Objective: To clarify the effect of bucillamine, an antirheumatic drug related to D-penicillamine, on the development of human Th1 and Th2 cells in vitro.
Methods: Peripheral blood mononuclear cells (PBMC) or purified CD4+ T cells were subjected to the priming culture in which cells were stimulated with anti-CD3 and anti-CD28 monoclonal antibodies for 3 days and expanded for 4 days in the presence of interleukin-2. Cytokine production by the generated cells was determined on a flow cytometer using intracellular cytokine staining. The effects of bucillamine were determined by adding it for the first 3 days of the priming culture.

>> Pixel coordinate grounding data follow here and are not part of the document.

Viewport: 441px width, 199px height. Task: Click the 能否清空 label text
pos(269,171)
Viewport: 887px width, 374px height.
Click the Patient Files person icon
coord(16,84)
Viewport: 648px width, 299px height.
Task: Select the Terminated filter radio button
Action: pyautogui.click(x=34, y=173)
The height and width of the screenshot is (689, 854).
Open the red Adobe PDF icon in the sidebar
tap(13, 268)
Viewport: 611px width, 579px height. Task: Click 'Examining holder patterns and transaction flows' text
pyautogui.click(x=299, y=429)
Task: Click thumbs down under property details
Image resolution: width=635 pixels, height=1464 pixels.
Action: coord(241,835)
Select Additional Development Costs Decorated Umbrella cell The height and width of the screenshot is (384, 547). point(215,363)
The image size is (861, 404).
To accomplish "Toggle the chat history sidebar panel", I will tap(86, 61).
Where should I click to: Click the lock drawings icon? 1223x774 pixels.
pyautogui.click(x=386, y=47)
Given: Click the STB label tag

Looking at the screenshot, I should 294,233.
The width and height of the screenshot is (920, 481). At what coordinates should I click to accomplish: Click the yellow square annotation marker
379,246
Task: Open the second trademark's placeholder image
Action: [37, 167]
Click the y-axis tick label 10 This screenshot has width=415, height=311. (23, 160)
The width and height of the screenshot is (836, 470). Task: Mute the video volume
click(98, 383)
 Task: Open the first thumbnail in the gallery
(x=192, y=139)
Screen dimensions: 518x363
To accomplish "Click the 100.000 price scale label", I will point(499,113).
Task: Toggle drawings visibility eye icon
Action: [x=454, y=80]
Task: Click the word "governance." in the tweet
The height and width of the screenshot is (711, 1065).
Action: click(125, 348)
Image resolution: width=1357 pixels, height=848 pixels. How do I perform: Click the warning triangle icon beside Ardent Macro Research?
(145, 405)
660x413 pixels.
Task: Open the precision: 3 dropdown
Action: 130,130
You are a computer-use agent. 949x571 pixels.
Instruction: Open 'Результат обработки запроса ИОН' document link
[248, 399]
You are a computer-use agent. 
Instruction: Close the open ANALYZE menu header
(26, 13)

Results: Bucillamine decreased the frequency of interferon-gamma (IFN-gamma) producing CD4+ T cells among generated CD4+ T cells after the priming culture of PBMC, although D-penicillamine did not. This effect of bucillamine was independent of hydrogen peroxide since it was not reversed by a catalase treatment. One of the bucillamine metabolites, SA981, which exerts its effects by a hydrogen peroxide-independent mechanism, decreased the frequency of IFN-gamma producing CD4+ T cells more potently than bucillamine. Bucillamine reduced the frequency of Th1 cells after the priming culture of purified CD4+CD45RO- T cells, indicating that bucillamine exerts the effect in the absence of monocytes or B cells.
Conclusion: Bucillamine directly acts on CD4+CD45RO- T cells to suppress Th1 cell development by a hydrogen peroxide-independent mechanism. This previously unknown action may explain the in vivo effect of bucillamine in the treatment of rheumatoid arthritis.